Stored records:
• • • • • • •
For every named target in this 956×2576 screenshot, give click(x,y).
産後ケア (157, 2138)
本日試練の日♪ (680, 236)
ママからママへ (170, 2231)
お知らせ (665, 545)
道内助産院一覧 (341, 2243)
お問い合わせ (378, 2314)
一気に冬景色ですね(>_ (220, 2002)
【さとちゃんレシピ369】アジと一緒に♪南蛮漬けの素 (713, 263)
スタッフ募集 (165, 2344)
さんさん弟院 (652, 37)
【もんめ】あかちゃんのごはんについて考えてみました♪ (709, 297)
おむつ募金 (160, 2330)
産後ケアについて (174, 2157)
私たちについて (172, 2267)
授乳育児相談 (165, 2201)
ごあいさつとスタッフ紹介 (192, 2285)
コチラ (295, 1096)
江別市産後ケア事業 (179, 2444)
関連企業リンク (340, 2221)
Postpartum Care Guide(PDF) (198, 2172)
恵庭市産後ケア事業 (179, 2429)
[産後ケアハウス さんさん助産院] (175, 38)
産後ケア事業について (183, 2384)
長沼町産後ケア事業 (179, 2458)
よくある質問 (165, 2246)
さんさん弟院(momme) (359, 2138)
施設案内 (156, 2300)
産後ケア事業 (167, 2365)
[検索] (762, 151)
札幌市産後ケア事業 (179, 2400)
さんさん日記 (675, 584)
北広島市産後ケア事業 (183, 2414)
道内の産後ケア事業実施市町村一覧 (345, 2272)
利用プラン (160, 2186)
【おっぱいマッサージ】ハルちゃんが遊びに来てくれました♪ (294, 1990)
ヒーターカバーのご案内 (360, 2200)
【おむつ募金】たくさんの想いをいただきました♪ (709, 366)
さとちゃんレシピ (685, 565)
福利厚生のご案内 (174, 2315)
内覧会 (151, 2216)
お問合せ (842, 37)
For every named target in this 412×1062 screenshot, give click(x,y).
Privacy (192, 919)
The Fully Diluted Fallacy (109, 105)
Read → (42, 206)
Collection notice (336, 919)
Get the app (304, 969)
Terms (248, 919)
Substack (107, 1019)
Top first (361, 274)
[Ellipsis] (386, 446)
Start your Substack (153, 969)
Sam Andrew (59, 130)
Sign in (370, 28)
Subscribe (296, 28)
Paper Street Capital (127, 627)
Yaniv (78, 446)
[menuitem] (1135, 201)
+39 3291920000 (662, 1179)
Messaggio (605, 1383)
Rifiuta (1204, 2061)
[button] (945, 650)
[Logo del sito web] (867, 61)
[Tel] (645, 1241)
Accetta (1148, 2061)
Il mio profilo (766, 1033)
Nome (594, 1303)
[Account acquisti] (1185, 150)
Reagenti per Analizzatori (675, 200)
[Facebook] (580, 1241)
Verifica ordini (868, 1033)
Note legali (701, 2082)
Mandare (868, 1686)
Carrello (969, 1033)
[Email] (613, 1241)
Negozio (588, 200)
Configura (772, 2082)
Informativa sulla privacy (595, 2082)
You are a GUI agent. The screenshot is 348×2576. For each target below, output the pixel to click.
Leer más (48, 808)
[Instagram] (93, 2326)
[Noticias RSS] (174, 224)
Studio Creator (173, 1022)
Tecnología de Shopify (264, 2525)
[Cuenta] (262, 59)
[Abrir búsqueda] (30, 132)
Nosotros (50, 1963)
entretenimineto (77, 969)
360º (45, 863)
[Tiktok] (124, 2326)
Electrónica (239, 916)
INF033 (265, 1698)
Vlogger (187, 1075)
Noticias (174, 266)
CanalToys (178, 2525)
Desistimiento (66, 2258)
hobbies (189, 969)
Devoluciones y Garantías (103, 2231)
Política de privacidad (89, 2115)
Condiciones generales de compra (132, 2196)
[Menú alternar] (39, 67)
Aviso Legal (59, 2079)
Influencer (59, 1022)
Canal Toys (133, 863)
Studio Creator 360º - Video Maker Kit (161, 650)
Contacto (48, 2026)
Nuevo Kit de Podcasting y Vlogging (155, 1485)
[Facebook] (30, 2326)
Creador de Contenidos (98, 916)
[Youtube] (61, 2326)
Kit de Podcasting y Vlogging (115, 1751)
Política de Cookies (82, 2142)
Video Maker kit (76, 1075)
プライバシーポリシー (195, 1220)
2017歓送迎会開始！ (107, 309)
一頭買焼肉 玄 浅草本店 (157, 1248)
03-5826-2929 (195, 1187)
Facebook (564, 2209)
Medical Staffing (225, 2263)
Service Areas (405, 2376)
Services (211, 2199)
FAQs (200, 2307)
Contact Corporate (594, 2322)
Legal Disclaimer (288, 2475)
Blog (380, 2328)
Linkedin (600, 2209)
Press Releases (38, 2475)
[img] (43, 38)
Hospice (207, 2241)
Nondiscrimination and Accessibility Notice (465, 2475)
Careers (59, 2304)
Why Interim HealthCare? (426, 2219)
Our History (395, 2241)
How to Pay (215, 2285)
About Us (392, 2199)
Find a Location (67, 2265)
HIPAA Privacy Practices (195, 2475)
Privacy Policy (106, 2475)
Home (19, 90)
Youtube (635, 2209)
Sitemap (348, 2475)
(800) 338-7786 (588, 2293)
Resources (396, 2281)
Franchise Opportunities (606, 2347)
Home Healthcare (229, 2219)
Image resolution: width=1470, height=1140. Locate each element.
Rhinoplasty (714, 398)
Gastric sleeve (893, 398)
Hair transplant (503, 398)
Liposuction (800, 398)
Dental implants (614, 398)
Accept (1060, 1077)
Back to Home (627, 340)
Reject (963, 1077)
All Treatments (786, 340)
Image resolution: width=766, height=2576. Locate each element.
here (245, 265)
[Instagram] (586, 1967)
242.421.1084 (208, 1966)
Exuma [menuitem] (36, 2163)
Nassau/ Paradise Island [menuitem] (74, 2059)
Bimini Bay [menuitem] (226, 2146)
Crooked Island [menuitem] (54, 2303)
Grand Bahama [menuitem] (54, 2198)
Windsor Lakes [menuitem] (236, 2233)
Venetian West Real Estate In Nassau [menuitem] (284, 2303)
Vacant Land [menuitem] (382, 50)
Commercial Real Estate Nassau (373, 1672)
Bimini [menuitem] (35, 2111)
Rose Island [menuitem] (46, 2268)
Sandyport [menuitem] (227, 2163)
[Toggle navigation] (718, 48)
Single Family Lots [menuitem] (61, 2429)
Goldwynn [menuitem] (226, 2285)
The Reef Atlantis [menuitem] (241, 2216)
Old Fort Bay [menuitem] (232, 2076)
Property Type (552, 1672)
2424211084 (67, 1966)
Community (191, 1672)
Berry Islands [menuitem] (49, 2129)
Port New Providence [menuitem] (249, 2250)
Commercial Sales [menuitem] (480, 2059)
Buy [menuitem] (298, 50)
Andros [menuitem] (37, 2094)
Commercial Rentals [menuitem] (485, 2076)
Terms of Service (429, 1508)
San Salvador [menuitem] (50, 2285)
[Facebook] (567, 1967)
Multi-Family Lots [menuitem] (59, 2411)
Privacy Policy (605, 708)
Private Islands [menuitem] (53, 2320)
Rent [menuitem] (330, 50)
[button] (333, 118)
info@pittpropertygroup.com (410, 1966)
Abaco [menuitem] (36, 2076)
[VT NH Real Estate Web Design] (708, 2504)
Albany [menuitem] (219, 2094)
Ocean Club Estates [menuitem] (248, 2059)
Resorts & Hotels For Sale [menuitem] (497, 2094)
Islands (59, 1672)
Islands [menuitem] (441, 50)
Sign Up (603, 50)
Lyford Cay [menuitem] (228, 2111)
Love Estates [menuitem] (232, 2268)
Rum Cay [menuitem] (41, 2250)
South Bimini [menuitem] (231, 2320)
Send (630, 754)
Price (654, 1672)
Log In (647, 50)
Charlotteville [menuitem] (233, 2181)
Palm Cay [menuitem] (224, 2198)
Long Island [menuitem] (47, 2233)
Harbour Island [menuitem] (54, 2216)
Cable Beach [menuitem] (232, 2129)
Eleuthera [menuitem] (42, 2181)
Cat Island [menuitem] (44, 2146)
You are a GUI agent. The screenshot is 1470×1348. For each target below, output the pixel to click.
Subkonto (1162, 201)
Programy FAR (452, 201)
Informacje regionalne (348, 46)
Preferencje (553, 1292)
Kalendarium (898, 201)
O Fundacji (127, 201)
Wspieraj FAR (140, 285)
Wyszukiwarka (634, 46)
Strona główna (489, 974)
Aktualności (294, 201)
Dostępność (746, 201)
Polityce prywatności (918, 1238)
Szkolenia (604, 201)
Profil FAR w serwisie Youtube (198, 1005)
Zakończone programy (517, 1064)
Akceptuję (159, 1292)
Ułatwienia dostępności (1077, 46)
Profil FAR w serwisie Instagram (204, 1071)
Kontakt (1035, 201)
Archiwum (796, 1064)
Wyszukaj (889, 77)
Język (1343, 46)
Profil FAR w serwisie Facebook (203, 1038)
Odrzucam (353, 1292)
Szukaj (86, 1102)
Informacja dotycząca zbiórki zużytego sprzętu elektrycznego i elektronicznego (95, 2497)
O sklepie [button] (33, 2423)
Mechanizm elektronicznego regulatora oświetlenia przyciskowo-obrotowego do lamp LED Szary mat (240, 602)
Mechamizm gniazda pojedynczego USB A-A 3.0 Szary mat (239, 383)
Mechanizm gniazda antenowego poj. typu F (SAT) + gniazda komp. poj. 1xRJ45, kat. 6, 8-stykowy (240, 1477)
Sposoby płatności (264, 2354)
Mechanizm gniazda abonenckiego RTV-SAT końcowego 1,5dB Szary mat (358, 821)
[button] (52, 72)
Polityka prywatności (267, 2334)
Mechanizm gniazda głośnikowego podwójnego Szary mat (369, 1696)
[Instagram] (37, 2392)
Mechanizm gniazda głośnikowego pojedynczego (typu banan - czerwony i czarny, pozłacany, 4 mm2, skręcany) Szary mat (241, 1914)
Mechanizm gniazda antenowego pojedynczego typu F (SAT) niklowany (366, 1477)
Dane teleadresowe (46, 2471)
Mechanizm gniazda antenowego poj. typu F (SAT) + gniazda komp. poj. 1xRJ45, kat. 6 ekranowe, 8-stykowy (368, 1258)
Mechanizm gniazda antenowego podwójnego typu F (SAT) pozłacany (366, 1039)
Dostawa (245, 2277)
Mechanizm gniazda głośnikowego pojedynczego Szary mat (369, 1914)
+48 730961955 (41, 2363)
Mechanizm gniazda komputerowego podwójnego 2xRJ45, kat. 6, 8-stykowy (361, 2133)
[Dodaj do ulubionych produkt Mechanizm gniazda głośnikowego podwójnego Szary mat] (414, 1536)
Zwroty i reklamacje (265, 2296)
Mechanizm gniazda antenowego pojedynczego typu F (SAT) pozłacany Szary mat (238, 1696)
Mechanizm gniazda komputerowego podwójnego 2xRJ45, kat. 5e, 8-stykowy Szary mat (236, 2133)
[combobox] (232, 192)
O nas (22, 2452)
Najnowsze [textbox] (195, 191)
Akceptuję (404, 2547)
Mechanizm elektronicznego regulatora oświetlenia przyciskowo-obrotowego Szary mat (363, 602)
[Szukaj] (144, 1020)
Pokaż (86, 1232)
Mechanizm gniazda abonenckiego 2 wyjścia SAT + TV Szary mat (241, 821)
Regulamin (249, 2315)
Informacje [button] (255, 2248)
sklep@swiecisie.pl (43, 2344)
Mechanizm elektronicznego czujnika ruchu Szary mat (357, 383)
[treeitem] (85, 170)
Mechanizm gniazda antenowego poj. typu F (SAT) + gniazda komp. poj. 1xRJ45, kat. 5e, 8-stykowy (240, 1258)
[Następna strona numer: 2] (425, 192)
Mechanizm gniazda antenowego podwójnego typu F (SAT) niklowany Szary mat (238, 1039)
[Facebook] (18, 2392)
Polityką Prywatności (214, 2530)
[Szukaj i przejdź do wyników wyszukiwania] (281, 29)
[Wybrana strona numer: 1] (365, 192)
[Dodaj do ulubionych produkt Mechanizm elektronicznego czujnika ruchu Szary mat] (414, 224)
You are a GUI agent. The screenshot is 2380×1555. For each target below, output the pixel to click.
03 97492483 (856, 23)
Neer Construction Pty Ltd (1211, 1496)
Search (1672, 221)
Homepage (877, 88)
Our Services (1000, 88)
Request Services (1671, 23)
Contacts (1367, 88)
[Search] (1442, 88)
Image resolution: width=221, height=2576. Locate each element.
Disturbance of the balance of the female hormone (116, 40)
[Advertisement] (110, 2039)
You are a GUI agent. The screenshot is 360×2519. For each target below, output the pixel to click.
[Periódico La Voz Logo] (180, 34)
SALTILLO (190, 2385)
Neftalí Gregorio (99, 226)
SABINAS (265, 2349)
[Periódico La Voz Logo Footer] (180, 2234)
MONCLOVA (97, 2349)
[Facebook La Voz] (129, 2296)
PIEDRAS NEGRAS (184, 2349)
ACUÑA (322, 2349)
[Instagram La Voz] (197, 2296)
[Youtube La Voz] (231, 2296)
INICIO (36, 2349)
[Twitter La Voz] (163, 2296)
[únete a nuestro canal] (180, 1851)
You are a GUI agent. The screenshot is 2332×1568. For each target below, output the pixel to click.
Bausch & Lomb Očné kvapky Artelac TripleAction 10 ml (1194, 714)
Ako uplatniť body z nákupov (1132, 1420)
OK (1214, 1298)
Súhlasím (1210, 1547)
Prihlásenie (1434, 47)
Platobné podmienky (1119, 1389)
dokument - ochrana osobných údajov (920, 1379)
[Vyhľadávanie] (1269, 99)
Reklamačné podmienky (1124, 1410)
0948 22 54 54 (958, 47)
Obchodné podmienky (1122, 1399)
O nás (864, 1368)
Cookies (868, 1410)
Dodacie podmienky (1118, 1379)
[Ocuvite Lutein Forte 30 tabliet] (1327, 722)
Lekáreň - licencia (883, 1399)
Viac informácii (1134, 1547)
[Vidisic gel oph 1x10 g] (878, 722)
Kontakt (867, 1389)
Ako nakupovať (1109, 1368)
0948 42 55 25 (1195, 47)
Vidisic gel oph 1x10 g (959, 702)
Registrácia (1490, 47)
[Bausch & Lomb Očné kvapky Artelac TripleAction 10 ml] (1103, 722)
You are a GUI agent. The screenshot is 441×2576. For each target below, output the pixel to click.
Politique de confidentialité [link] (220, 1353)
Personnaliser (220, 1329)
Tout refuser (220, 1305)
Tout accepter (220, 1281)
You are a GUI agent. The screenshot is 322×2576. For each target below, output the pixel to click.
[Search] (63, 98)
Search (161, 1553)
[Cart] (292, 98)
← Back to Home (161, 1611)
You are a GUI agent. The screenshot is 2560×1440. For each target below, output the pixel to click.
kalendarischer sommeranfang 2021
• • • • • • •
Exactly the lines from the one with "Kontakt (867, 1389)" through the final line of the entries are to be returned, both ends included.

Kontakt (867, 1389)
Ako nakupovať (1109, 1368)
0948 42 55 25 (1195, 47)
Vidisic gel oph 1x10 g (959, 702)
Registrácia (1490, 47)
[Bausch & Lomb Očné kvapky Artelac TripleAction 10 ml] (1103, 722)
You are a GUI agent. The screenshot is 441×2576. For each target below, output the pixel to click.
Politique de confidentialité [link] (220, 1353)
Personnaliser (220, 1329)
Tout refuser (220, 1305)
Tout accepter (220, 1281)
You are a GUI agent. The screenshot is 322×2576. For each target below, output the pixel to click.
[Search] (63, 98)
Search (161, 1553)
[Cart] (292, 98)
← Back to Home (161, 1611)
You are a GUI agent. The screenshot is 2560×1440. For each target below, output the pixel to click.
kalendarischer sommeranfang 2021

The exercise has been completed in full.